На звук выдвигаемого ящика секретера, он внимания не обратил. А зря.
— Нравлюсь? — уже куда более уверенно спросила я, перестав притворяться.
— Что? Кто? — обернулся мужик. — Эээ, бабка, ты чего?
— Кто-кто… Я про фотографию спрашиваю. — Спокойно объясняю я, направив на соцработника наградной пистолет. — Сорок седьмой год. А это я. В мундире НКВД. Слышал? Вижу, слышал. Я конечно ветеран, и давно уже бабка, но из ума не выжила, продавать квартиру в обмен на халупу в бывших бараках пусть и с доплатой коту на сосиски.
— Бабка, да ты ох@ела что ли? — рванул он на меня и тут же упал, заскулив на всю квартиру.
— Я, юноша, из-под таких как ты самолично этажерку выбивала.

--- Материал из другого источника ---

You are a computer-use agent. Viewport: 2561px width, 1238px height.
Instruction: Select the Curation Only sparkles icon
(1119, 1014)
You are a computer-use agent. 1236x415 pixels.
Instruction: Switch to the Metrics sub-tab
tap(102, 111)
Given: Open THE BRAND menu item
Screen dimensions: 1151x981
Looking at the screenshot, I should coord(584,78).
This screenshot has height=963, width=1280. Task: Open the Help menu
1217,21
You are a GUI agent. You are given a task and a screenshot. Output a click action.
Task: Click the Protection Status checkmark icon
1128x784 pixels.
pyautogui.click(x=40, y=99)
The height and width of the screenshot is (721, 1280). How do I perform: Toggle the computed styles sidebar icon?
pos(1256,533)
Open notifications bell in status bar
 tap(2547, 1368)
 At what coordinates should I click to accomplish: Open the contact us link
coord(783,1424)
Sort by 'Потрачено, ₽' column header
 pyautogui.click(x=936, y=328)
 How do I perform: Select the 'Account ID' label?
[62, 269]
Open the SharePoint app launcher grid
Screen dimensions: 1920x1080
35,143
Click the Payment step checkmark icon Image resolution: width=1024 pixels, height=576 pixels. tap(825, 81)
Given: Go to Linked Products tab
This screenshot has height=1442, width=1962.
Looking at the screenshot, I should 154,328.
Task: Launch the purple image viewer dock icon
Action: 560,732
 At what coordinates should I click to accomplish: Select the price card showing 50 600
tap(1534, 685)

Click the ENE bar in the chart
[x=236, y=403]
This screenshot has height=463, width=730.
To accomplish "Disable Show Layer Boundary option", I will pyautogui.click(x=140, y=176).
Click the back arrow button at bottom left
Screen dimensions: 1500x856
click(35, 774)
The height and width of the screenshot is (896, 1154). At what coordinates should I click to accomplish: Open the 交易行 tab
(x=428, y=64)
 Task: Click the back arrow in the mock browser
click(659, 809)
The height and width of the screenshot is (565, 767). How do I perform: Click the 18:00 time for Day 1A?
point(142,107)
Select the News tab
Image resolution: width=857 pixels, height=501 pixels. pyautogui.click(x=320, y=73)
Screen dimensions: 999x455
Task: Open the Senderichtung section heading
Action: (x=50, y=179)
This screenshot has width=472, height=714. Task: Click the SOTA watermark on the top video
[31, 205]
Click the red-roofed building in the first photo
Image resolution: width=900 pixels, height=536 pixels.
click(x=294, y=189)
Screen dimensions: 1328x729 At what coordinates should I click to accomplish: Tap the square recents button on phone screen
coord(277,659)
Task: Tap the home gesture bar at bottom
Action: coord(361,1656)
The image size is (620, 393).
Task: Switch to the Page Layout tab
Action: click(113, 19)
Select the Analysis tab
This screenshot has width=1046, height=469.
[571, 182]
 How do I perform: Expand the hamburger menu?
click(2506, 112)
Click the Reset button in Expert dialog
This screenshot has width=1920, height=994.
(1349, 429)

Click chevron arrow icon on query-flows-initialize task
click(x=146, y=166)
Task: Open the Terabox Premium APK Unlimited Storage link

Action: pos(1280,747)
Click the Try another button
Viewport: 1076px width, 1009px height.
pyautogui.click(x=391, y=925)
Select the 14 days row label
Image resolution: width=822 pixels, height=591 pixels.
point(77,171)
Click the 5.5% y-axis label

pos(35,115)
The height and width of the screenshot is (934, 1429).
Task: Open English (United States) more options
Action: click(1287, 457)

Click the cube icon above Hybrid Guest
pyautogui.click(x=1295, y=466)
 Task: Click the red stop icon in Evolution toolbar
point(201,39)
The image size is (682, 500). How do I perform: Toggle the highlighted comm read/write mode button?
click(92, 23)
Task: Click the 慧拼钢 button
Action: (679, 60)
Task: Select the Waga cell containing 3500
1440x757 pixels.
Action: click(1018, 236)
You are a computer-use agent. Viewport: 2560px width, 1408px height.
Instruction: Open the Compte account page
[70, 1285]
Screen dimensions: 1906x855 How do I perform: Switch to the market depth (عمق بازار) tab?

Вешать-то всякую шваль потом уже запретили. Патроны на вас тратили, расстреливали. — Говорила я, пока перезаряжала пистолет. Все-таки наградное оружие это не боевое. — Так что не дëргайся, а то одним простреленным коленом не отделаешься.
Приезда милиции мы ждали вместе. Я, сидя на стуле, Лихо, развалившийся на столе, и начинающий утробно рычать, стоило мужику пошевелиться, и сам мужик, скрючившись и скуля на полу.
— Бабушка, отпустите. Я никому не расскажу, правда! Я больше к вам не приду, — подвывал он.
— Да я уже сама всё рассказала. Вон, милиция сейчас приедет. Что же я, зря ребят что ли сорвала? — усмехнулась я. — И прийти ты ко мне не сможешь, потому что уедешь за колючую проволоку. Сейчас на тебя столько висяков повесят, за три года показатели раскрываемости поднимем.
— Анна Тимофеевна, — уже скоро раздалось от порога, я же знала, кому звонить.
— Михаил, вы приходите, а то я нашего гостя одного оставить не могу, — крикнула я. — Дикий он совсем, невоспитанный. На старушек кидается, вон вся рука в синяках, пришлось защищаться.
По инстанциям меня, конечно, потаскали, чуть наградной пистолет не забрали. Но моё славное прошлое, возраст, синяки на руке и хорошо получившиеся на креме пальчики нападавшего сыграли свою роль. Хотя главным конечно было то, что пришедший ко мне разводила оказался весьма ушлым малым. Несколько девок из разных отделов соцзащиты сливали ему информацию о старушках лет так шестьдесят пять и старше, и у кого родни не было. По крайней мере здесь и близкой. Дети там, внуки. А вот квартиры были, и были в собственности. За прошедшие полгода он уже выселил таким образом почти полтора десятка стариков. А его друзья-коллеги, хотя вернее их назвать моральные калеки, пенсионеров ещё и запугали. Первые полученные таким образом квартиры уже выставляли на торги.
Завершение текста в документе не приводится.